Commingled waste and recycled glass – what you need to know
In the world of recycling collection, commingled glass has become a bit of a buzz phrase recently. The importance of recycling glass cannot be overemphasised, and yet there are significant blockers to recycling this material easily. Why should this be the case? And more importantly, how are ReGen doing things differently?
Commingled waste streams are when the different materials that can normally be recycled are mixed in together – so paper, plastic cans and glass. Glass as a resource is widely used across a multitude of industries, and one of the main benefits of it is that is it infinitely recyclable – it can be recycled again and again without deteriorating the quality, strength or intended function, making it crucially important to recycle as much of it as possible.
One of the main issues with comingled glass is how vulnerable it is to breakage and this then runs the risk of contaminating the other waste streams. As a result, some waste-sorting facilities are no longer capable of recycling glass, which we believe is an unnecessary and irresponsible solution as this ultimately sees the glass ending up in landfill. Recently, some councils have proposed changes to their glass recycling policy, but we would like to reiterate that we will continue to accept and sort materials comingled with glass for any customers who require this service.

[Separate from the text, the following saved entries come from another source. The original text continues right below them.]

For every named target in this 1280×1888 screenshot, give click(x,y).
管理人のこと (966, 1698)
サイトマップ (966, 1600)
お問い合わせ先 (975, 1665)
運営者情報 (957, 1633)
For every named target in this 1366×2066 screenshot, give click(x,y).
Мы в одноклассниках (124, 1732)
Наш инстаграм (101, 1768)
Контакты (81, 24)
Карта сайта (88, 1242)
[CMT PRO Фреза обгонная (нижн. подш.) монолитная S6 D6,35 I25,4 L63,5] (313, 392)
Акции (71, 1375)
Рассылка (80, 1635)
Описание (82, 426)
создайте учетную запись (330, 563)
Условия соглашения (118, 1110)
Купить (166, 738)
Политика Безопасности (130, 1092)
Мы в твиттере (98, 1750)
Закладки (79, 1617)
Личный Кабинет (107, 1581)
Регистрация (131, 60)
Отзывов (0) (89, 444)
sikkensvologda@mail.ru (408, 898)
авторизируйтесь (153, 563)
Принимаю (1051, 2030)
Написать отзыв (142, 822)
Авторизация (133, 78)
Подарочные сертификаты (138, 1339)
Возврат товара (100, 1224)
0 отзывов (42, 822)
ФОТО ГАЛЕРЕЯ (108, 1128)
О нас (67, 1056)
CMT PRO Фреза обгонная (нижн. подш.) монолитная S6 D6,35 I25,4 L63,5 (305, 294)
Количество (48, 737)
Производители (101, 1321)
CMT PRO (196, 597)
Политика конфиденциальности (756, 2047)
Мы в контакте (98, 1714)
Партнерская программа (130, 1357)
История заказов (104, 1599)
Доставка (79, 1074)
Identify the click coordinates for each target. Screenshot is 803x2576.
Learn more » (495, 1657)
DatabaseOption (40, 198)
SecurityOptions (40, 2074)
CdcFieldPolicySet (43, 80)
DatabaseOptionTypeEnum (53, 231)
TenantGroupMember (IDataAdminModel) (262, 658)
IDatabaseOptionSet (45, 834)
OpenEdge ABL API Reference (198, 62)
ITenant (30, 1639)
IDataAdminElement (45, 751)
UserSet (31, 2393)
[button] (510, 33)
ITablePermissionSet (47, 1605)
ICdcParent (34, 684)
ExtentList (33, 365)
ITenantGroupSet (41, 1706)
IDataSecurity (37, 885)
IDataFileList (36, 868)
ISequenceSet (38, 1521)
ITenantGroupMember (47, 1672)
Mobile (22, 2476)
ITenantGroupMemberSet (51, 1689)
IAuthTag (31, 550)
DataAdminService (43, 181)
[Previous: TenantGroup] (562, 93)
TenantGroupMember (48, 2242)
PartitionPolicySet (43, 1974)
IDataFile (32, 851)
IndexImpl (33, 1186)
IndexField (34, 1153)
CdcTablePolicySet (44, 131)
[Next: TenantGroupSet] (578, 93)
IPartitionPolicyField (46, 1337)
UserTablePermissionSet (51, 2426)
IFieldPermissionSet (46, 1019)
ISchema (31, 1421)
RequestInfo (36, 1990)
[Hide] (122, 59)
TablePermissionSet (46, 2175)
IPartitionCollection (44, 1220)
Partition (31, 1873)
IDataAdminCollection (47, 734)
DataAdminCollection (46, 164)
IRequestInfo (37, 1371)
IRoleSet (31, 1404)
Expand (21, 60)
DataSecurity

At our state of the art facility in Newry, we have included a glass cleaning plant, and are pleased to report that 95% of our glass is recoverable waste. This allows us to successfully recycle commingled glass instead of having to send it to landfill.
Re-Gen have always been at the forefront of materials reprocessing and to this end, we will soon be announcing even more end markets for our materials. Currently we export materials to 27 countries worldwide and we are constantly seeking new end markets to ensure that we offer the best possible service to our customers.